Sabrina turned and walked toward an ambulance, motioning for us to follow. I ducked under
the yellow crime scene tape strung up between a bush and a light pole and walked over to a gurney with a black body bag on it. I unzipped the bag, and Julia O’Connell stared up at me. She was dead, all right, and I could smell the stink of a vampire on her. I didn’t see any puncture wounds on her neck, but that didn’t mean anything. Vampire bites heal quickly thanks to the magical nature of the wound, but the absence of a cause of death told me as much as a bullet wound.
She looked so damned young.
I zipped the bag and nodded to Sabrina. “That’s Julia.”
“I’m sorry, Jimmy.” She reached out and put a hand on my arm.
I jerked my arm back, pissed. “Why? I did my job, right? I found her. Now we can go to her mother, wake her up, if the woman has even managed to sleep for worrying about her oldest child, and tell her that we found her daughter, she can be collected at the county morgue, and by the way, here’s the bill.” I gave a sharp laugh and turned away.

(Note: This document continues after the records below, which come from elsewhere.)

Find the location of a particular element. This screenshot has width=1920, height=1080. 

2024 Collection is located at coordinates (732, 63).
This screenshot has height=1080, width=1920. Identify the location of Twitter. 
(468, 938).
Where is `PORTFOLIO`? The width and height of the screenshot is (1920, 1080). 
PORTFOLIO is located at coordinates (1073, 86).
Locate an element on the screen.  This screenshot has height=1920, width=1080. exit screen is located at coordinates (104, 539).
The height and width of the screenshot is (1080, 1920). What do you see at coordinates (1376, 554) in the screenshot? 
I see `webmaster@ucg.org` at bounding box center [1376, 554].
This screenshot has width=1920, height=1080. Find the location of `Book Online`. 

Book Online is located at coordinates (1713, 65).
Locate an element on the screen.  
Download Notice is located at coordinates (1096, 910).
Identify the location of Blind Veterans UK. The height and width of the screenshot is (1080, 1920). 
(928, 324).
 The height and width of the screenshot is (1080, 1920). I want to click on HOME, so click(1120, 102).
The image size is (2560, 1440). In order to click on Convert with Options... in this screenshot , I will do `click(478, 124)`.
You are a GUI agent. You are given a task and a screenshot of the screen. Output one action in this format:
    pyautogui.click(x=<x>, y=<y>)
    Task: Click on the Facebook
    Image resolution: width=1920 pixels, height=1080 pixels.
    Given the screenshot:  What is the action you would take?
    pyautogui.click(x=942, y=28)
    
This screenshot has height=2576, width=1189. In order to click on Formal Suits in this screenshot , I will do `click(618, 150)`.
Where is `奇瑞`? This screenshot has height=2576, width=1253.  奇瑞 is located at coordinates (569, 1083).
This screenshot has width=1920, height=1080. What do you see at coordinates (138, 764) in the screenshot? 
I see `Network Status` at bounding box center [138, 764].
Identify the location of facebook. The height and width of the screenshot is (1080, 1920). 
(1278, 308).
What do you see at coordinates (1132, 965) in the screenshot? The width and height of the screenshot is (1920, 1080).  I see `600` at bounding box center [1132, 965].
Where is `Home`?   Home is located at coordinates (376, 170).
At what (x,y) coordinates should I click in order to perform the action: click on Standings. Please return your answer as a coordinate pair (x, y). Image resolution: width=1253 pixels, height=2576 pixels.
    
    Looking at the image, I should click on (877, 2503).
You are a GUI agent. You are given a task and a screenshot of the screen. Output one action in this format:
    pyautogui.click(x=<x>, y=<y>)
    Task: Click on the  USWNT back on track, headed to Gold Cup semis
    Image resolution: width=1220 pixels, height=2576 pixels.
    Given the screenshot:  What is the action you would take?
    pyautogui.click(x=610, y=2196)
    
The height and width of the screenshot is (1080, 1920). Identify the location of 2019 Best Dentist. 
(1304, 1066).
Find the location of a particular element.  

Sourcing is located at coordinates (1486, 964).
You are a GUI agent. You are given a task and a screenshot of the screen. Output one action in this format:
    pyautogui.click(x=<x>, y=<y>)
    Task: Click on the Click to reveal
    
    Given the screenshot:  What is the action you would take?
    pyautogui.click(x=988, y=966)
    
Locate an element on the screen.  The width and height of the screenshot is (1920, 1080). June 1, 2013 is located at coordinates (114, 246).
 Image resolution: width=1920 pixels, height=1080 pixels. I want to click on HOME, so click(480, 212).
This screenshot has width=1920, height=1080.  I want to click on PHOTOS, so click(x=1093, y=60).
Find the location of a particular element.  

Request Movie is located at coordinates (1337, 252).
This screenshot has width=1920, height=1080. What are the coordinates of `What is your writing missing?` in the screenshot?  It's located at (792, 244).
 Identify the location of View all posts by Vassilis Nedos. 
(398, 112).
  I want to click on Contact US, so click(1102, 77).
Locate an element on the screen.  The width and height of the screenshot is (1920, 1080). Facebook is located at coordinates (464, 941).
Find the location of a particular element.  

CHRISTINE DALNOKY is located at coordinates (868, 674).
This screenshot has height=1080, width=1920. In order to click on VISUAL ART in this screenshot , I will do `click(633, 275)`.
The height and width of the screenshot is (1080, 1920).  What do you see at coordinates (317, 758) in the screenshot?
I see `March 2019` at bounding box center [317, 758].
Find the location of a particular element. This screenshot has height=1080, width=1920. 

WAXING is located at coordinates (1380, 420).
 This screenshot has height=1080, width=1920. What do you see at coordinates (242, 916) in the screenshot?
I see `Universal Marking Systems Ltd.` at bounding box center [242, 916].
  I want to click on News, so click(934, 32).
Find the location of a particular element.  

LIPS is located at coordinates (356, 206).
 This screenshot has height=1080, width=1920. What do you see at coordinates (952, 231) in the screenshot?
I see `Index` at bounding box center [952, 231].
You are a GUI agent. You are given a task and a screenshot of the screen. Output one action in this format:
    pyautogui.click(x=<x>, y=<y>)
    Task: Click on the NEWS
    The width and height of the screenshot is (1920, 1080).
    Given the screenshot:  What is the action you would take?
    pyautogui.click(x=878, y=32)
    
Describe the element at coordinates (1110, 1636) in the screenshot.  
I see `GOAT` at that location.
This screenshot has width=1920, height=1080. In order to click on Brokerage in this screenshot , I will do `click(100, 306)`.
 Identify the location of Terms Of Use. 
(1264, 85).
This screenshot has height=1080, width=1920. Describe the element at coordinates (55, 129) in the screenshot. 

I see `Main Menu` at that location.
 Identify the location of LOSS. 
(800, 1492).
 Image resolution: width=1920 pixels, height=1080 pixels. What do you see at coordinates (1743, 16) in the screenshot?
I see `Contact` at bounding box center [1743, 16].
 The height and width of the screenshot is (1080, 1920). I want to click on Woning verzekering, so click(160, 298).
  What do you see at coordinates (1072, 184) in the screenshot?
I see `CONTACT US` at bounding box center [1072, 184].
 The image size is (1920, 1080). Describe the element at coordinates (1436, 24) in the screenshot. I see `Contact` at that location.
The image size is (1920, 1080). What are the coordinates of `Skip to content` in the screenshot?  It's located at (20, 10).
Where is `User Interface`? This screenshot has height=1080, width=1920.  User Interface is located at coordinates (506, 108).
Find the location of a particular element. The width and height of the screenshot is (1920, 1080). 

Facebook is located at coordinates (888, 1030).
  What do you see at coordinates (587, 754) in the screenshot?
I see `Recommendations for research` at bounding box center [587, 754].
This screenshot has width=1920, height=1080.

Sabrina grabbed my shoulder, and I turned back to her, still angry. “No, Detective, I did my job. I found her. You guys are the ones that failed Julia. Your department and your stupid forty-eight hour rule. Does that look like an adult to you?” I pointed at the bag, my voice rising. “What was the giveaway that she was fully grown? Her flowered bookbag? The Wonder Woman T-shirt? The high school ID? Yeah, she was real grown up. But our local police didn’t care about any of that, did you? Nope. She was eighteen, so you couldn’t do anything until she was already dead. Good job, CMPD. Cleared that missing persons case in just hours. Well done.”
Fitzpatrick rammed me like a muscular bowling ball, shoving me back with a forearm to the chest and slamming me up against the ambulance. I looked down at his snarling face and was honestly surprised. I didn’t know he even knew how to scowl, but he was doing a pretty good imitation of it right now.
“You shut the hell up, Black,” he growled at me. His voice was thick, and his eyes teary. “You think this doesn’t tear us up? You think we aren’t just as pissed off as you are? Well, kiss my ass, you little prick. I’ve got a nineteen-year-old daughter, you son of a bitch!” Sean was yelling now, pulling me down by the collar until he was right in my face. “This sucks. I know it, Law knows it, McDaniel knows it. But we don’t make the rules. We just have to play by them. So we can’t go looking for every college kid who doesn’t call home for a day or so, or every husband who gets pissed off and turns his trip to the store for smokes into a night at a hotel to take a break from his crying kid. And we have to put a number on it. And that number is eighteen. Would it matter if the number was twenty-one? To this girl, yeah. But most of the time not at all.”